# Pass Along The Savings!



## meateater (Mar 16, 2010)

I just want to pass along some of the best kept secrets and make them no longer a secret. The prices in 
dept. stores are just outragious and I found out a money saver in restaurant supply's that will sell to the 
public, in this day's economy I don't forsee a dollar being turned away. Here are some of my finds..... a large 
SS bowl that I use as a water pan in my smoker..$11.00

Next...I got tired of using them disposable aluminum pans that bend and spill and cause me to curse that 
thats' the last time, well here's the last time.  $13.00

Heres's a little gem that I use for cold smoking, I put a few bricks in it and top with some wood chips and 
smoke away. I drilled the holes in it for air flow. $3.00 This is how I did my cheese smokes.

Here's another great find. I use this for small pieces like seafood or wings etc...$7.00

All these I use in my UDS.


----------



## rbranstner (Mar 16, 2010)

Nice score!!


----------



## mballi3011 (Mar 16, 2010)

I have a Resturant Depot in our town and I have found some really good deal there too. Noww as far as meat goes I have found the selection is greater there then any where else.I can get Colby beef and some Wagu and then they also have prime and then the regular beef and pork and goat and all kinds of seafood I'm sure most of it's from china thou.


----------



## nwdave (Mar 16, 2010)

Here's a little gem that I use for cold smoking, I put a few bricks in it and top with some wood chips and 
smoke away. I drilled the holes in it for air flow. $3.00 This is how I did my cheese smokes.

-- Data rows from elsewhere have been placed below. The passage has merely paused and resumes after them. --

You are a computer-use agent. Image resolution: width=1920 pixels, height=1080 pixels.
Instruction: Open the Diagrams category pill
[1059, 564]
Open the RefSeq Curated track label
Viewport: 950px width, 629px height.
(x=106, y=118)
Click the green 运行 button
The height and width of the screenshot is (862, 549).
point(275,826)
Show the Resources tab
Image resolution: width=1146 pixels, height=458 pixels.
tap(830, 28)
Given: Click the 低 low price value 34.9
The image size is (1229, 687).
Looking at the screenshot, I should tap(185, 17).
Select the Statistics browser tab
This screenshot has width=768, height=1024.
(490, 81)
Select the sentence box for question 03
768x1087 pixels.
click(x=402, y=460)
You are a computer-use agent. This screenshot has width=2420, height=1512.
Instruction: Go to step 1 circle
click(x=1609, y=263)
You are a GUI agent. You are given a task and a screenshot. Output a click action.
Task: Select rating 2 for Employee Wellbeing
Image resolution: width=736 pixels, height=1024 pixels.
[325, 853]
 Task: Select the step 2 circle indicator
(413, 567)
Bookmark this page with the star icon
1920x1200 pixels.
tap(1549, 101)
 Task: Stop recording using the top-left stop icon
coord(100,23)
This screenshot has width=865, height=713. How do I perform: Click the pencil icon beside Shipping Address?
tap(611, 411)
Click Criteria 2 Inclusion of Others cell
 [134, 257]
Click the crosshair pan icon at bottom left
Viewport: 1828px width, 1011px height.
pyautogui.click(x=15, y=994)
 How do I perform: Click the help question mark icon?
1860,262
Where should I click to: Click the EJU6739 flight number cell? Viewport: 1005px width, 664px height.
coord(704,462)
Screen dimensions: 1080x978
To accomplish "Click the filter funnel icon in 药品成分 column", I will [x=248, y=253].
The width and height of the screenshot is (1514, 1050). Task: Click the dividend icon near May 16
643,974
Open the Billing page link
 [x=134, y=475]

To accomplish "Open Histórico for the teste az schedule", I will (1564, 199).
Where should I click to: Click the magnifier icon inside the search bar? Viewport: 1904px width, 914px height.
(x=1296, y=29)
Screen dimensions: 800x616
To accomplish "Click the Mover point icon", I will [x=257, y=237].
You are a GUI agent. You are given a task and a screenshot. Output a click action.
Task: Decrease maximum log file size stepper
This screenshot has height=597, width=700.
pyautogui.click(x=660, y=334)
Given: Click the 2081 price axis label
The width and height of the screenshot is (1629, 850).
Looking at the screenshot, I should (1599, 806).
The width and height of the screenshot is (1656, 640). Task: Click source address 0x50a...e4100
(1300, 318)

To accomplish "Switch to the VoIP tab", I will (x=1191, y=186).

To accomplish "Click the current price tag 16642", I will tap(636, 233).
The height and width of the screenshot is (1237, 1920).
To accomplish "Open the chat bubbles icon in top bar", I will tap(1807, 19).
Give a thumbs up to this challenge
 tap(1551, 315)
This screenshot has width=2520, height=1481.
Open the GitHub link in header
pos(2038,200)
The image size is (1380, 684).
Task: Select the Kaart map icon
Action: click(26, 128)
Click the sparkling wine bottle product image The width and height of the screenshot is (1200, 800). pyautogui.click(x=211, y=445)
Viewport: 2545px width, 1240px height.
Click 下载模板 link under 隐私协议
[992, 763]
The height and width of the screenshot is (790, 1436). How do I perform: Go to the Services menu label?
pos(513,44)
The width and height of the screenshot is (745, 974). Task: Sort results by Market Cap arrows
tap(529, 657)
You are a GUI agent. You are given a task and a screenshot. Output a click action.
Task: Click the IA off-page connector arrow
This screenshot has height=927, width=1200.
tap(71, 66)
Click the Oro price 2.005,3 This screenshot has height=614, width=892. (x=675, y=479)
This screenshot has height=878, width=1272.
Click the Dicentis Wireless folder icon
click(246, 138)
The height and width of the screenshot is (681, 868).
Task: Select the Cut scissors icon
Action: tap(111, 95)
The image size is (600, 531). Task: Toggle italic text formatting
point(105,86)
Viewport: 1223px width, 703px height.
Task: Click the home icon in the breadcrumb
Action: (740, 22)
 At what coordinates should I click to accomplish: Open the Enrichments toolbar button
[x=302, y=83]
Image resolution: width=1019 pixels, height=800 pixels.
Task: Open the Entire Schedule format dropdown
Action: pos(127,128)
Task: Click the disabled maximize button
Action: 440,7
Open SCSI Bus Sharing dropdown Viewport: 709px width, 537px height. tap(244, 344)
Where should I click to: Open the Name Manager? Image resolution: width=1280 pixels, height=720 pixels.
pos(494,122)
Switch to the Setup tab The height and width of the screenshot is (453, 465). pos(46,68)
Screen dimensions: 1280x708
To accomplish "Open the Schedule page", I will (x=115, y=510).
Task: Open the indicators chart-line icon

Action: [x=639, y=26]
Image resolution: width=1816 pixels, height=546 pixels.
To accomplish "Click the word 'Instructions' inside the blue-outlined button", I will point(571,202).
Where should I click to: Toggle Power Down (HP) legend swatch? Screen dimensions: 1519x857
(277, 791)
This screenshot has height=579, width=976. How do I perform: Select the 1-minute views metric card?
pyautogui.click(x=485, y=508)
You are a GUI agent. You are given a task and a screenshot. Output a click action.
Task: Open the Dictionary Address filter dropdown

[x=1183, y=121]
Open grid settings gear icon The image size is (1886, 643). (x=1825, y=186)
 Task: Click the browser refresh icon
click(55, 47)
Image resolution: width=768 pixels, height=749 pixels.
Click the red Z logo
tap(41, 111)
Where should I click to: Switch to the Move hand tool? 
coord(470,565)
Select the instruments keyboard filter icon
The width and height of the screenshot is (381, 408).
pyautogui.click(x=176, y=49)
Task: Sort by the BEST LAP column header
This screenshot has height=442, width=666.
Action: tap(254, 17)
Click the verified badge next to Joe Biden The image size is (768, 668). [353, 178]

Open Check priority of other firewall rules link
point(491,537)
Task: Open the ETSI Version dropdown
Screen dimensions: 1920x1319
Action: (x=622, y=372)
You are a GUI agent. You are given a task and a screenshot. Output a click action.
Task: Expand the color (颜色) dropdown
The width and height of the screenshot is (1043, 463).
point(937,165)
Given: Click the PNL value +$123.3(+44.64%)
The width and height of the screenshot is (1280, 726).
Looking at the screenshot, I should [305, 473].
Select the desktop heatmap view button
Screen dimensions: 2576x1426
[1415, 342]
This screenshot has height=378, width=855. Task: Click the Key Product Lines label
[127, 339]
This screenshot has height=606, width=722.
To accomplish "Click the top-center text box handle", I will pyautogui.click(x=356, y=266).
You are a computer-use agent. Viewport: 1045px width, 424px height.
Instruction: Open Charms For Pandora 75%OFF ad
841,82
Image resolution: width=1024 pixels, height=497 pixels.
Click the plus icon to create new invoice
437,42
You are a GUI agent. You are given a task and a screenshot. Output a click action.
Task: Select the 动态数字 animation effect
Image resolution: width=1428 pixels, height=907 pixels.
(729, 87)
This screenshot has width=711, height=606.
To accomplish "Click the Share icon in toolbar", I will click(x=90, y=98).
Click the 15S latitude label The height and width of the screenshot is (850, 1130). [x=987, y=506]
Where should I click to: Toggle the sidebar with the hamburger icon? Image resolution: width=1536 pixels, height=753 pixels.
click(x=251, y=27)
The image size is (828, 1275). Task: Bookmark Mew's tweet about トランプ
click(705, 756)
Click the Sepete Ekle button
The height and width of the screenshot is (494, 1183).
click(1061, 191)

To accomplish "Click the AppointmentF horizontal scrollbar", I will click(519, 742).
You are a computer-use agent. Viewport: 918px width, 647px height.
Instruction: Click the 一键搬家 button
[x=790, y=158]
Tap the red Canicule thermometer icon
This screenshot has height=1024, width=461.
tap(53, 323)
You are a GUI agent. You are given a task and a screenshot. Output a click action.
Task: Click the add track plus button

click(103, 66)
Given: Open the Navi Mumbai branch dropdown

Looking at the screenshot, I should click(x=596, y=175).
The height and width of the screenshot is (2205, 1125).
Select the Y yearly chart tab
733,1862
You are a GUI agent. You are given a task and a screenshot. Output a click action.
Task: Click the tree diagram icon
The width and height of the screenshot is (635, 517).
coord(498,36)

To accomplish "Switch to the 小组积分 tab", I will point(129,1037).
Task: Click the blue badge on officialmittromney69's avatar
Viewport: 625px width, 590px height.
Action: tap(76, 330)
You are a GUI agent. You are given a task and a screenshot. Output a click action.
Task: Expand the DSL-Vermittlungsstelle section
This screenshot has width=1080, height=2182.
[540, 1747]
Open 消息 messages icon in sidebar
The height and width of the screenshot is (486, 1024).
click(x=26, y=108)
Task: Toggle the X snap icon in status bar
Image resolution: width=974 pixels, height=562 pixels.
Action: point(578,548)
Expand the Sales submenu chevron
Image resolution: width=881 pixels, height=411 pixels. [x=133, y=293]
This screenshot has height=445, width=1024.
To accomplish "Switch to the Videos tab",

The loud whapping sound you just heard is my hand striking my forehead, after I finally figured out what you meant when you said "bricks"
	

	
	
		
		



		
			






.  Briquettes, oh, ok.  I see you have one of those fancy bi-lingual tape measures.
	

	
	
		
		



		
		
	


	





  Back to Cash and Carry (our local Restaurant supply style store) to followup on some great suggestions.


----------